■ **REQUIRED WORK**
I need the entries printed again word for word, without the images.

==========

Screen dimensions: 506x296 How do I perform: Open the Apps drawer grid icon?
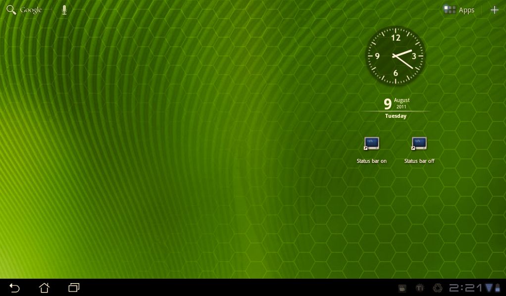click(450, 10)
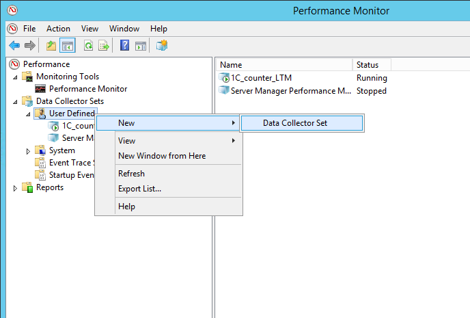Open Help via blue question-mark icon
Image resolution: width=470 pixels, height=318 pixels.
click(124, 46)
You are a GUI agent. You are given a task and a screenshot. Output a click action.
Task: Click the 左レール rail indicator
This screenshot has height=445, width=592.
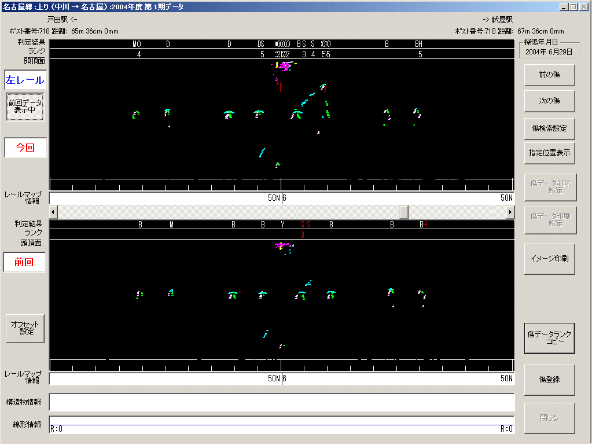[x=25, y=80]
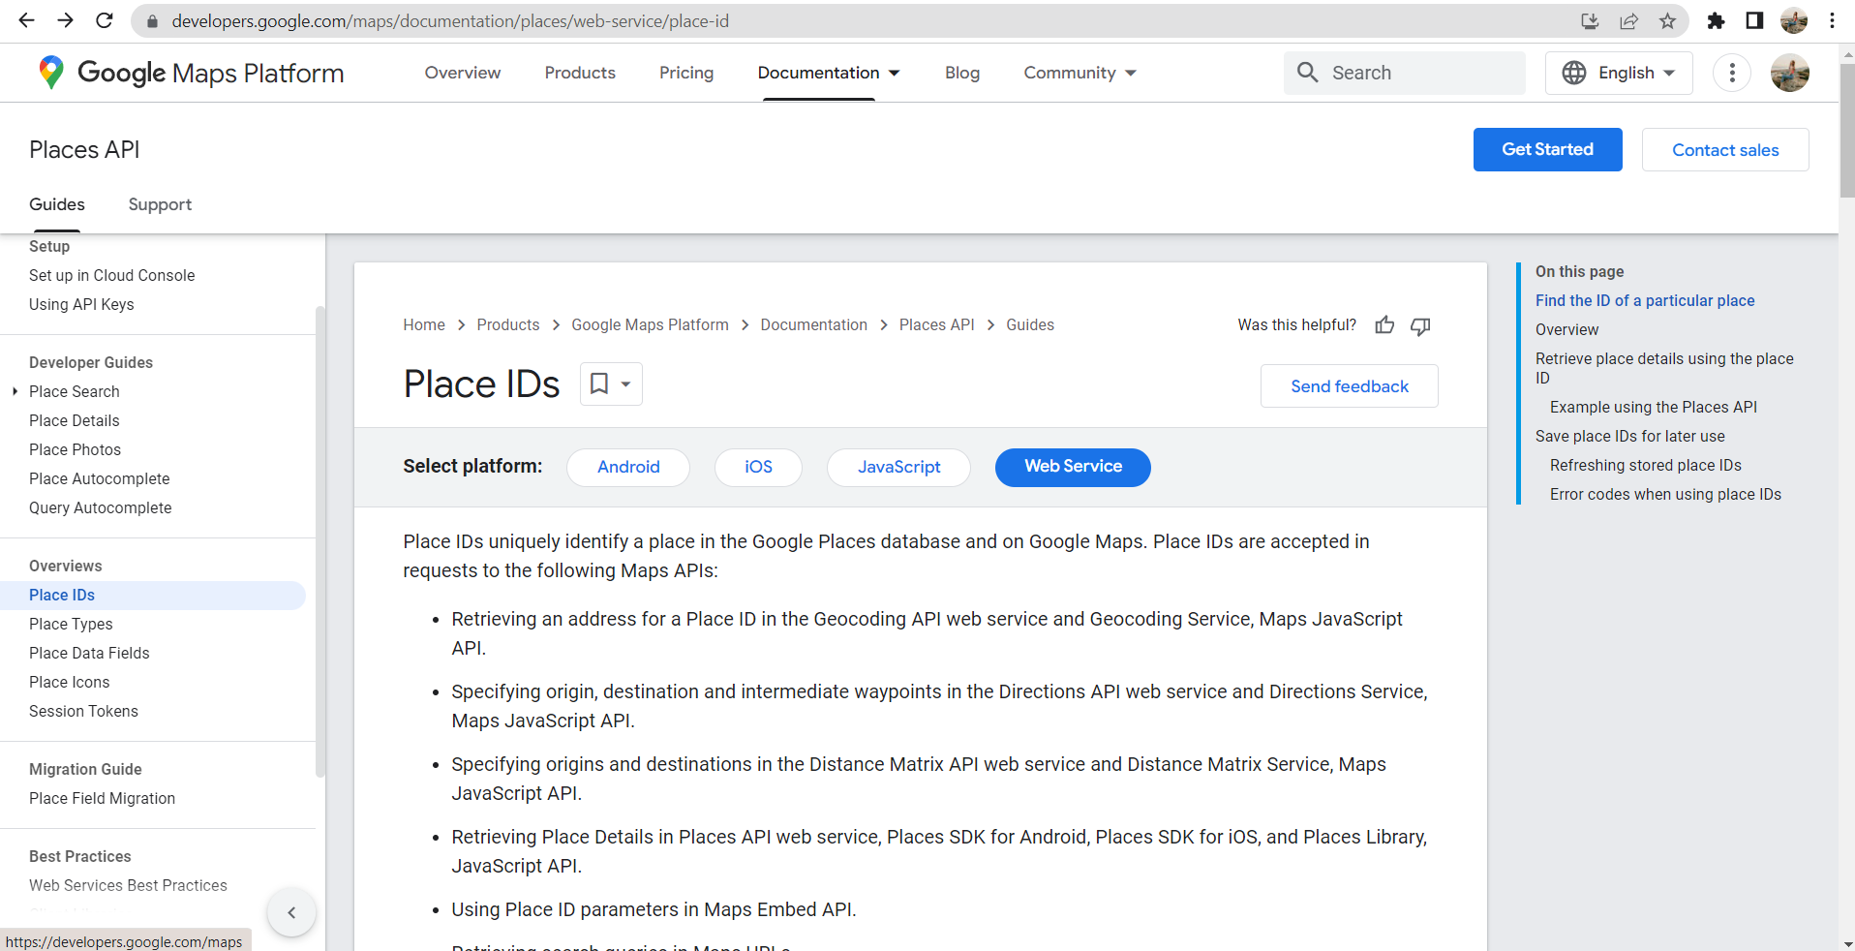The height and width of the screenshot is (951, 1855).
Task: Open the Pricing menu item
Action: 686,73
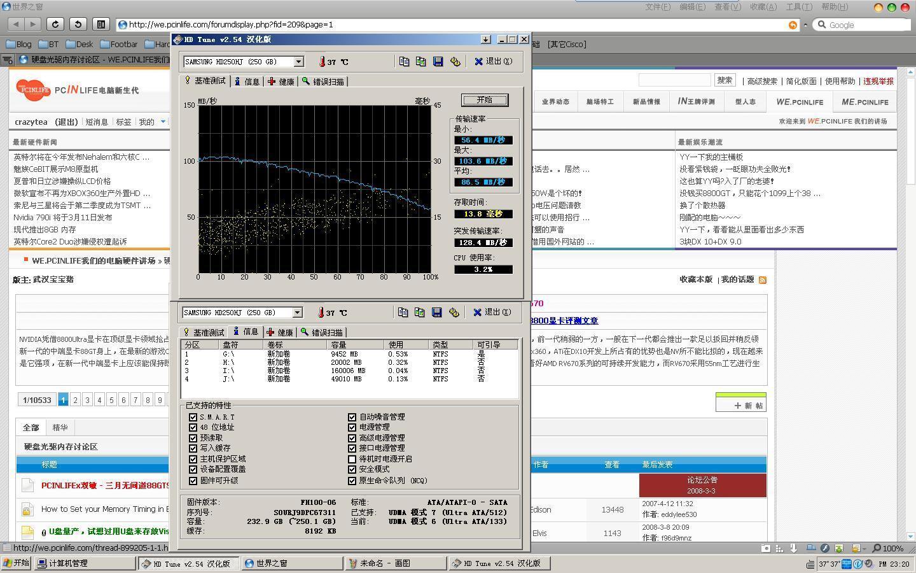Viewport: 916px width, 573px height.
Task: Expand the drive selector dropdown in lower HD Tune window
Action: [297, 313]
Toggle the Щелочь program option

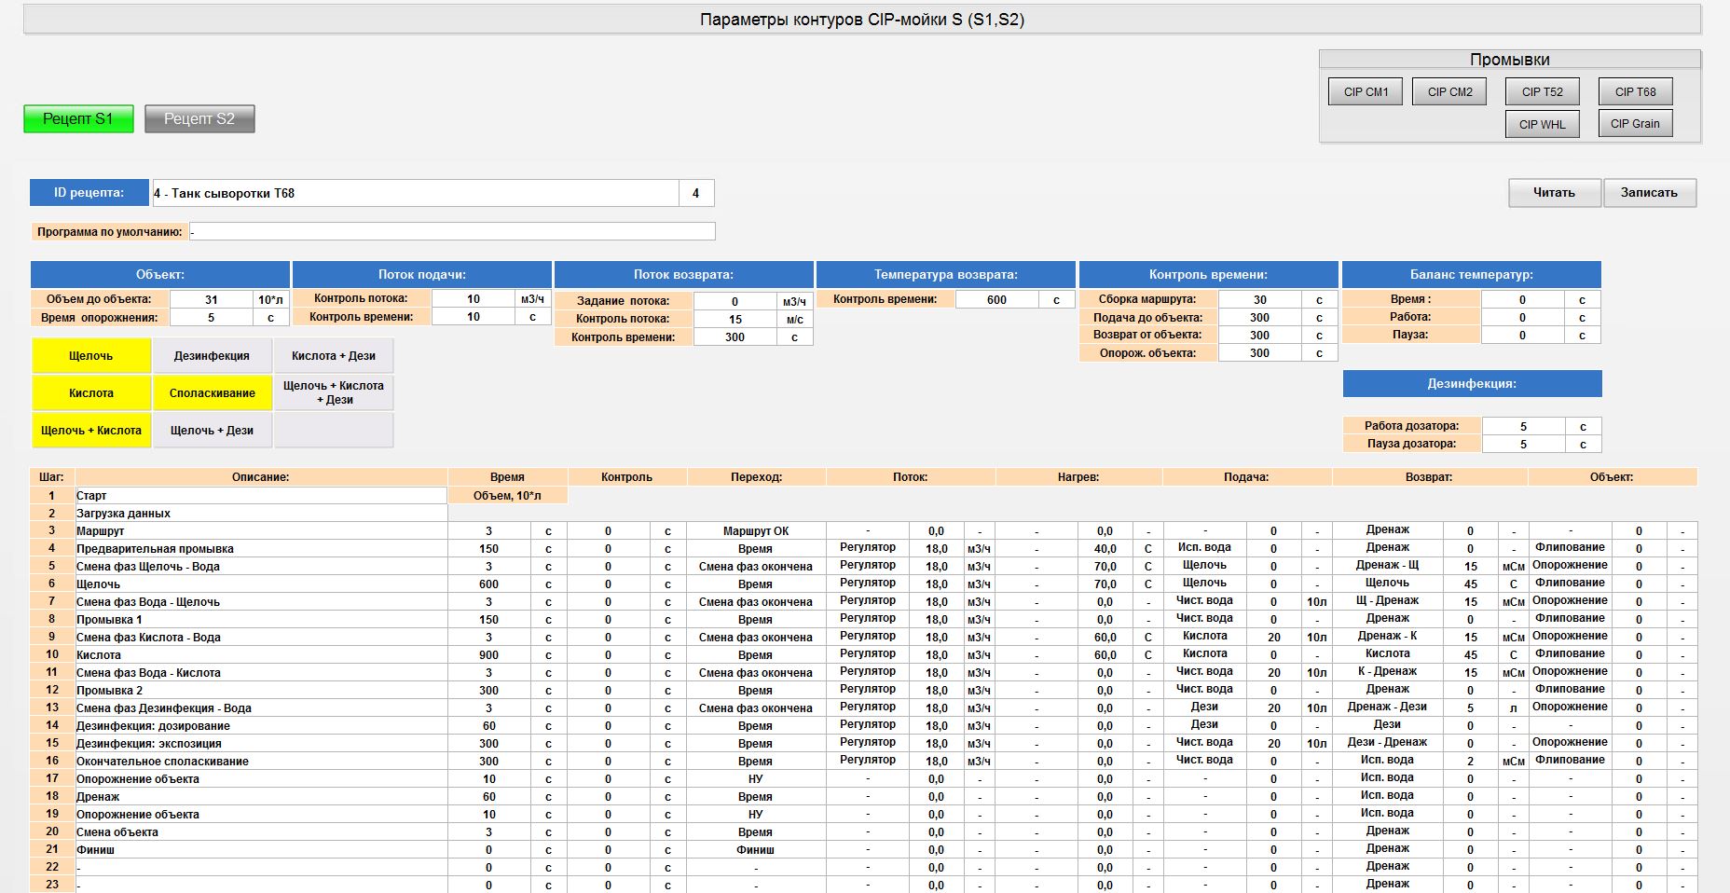click(91, 356)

==========

■ **OUTPUT OF THE TASK**
Screen dimensions: 506x296 How do I perform: Open the Apps drawer grid icon?
click(450, 10)
Open Help via blue question-mark icon
Image resolution: width=470 pixels, height=318 pixels.
click(124, 46)
You are a GUI agent. You are given a task and a screenshot. Output a click action.
Task: Click the 左レール rail indicator
This screenshot has height=445, width=592.
[x=25, y=80]
The height and width of the screenshot is (951, 1855).
Task: Open the Pricing menu item
Action: 686,73
Viewport: 916px width, 573px height.
Task: Expand the drive selector dropdown in lower HD Tune window
Action: [297, 313]
Toggle the Щелочь program option

click(91, 356)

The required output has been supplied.